The caller, whose name wasn't released, is the therapist for Barahona's 7-year-old granddaughter. During the call, the therapist said the 7-year-old girl alerted her to abuse inside the Barahona home. She claimed the Barahona's were taping their adoptive 10-year-old twins up.

"And how are the other children being abused?," the operator from the Florida Abuse Hotline asked.

"They are, when they are being punished, they are being taped up with their arms and legs and put in a bathtub," the caller said.

The child told the caller she was not abused, but that she had witnessed the abuse of the other children and "was threatened not to say anything."

Four hours after the call, DCF sent an investigator to the Barahona home but the children were not there. Carmen Barahona reportedly told the DCF agent that she had separated from her husband.

Four days later, the family's pest control truck was found in Palm Beach County with Nubia dead in the back and her brother and adoptive father covered with chemicals in the front.

Jorge Barahona has pleaded not guilty to attempted first-degree murder and aggravated child abuse in the alleged attack on his son Victor. No charges have yet been filed in his twin sister Nubia's death.

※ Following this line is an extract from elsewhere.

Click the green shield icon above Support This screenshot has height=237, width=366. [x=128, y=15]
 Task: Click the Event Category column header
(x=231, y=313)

Victor, meanwhile, continues to recover in the burn unit at Jackson Memorial Hospital. Victor's Guardian Ad Litem Paul Neumann visits Victor in the hospital almost every day.

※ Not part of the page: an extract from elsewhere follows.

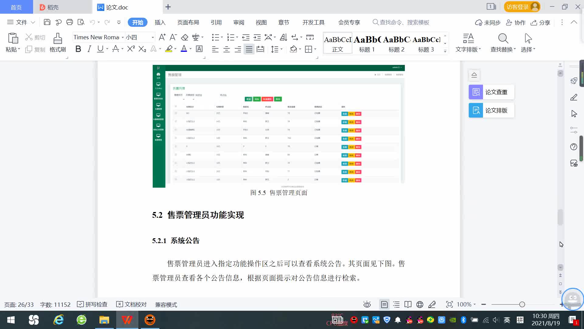This screenshot has width=584, height=329.
Task: Click the Italic button
Action: [x=89, y=49]
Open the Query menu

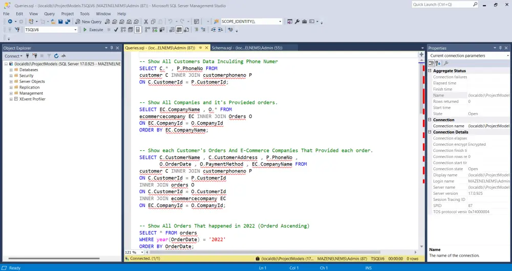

"I don't know the prognosis," Neuman told CBS4's Peter D'Oench. "All I know is every time I go up and see him, he's smiling and laughing and in my eyes he's doing better. We just talk about fun things. We talk about what he likes to eat, the games he likes to play, his game boys. The nurses are giving him game boys and strangers are even calling up offering to give him an allowance."

Neumann was appointed to protect the interests of the Barahona children.

"I hope they accomplish a lot," Neumann told D'Oench. "I hope a lot of good will come from this."